Comparison of post-acute sequelae following hospitalization for COVID-19 and influenza
Background Few studies have directly compared the risk and magnitude of post-acute sequelae following COVID-19 and influenza, and most of these studies were conducted before emergence of the Omicron. This study investigated the prevalence of post-COVID conditions and the long-term risk of emergency department (ED) visits, hospitalizations, and deaths in patients with COVID-19 and compared their risk with that of patients with influenza.

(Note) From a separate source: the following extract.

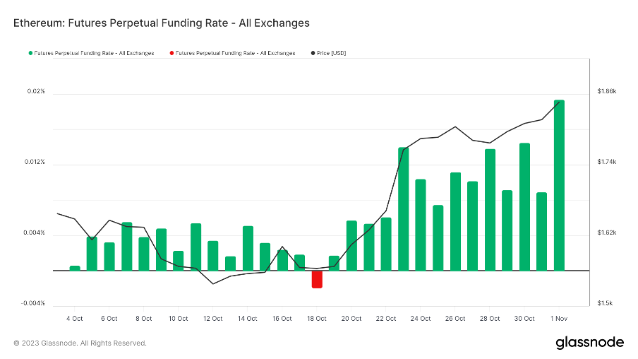
Task: Click the $1.5k right axis label
Action: [606, 303]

Methods A retrospective study based on the TriNetX databases, a global health research network. We identified patients with COVID-19 and influenza who required hospitalization between January 1, 2022, and January 1, 2023. We compared the risk of developing any post-COVID conditions between the two groups and also analyzed each post-COVID-19 condition and all-cause ED visits, hospitalizations, and deaths in both populations during the follow-up 90–180 days. Results Before matching, 7,187 patients with COVID-19 were older (63.9 ± 16.7 vs. 55.4 ± 21.2) and were predominantly male (54.0% vs. 45.4%), and overweight/obese (16.1% vs. 11.2%) than 11,266 individuals with influenza. After propensity score matching, 6,614 patients were identified in each group, resulting in well-balanced baseline characteristics. During follow-up, the COVID-19 group had a higher incidence of any post-COVID-19 condition when compared with the influenza group (17.9% vs. 13.0%), with a hazard ratio (HR) of 1.398 (95% CI, 1.251–1.562). Compared to the influenza group, the COVID-19 group had a significantly higher incidence of abnormal breathing (HR, 1.506; 95% CI, 1.246–1.822), abdominal symptoms (HR, 1.313; HR, 1.034–1.664), fatigue (HR, 1.486; 95% CI, 1.158–1.907), and cognitive symptoms (HR, 1.815; 95% CI, 1.235–2.668). Moreover, the COVID-19 group had a significantly higher risk of the composite outcomes during all-cause ED visits, hospitalizations, and deaths when compared with the influenza group (27.5% vs. 21.7; HR, 1.303; 95% CI, 1.194–1.422). Conclusions This study indicates that hospitalized COVID-19 patients are at a higher risk of long-term complications when compared with influenza survivors.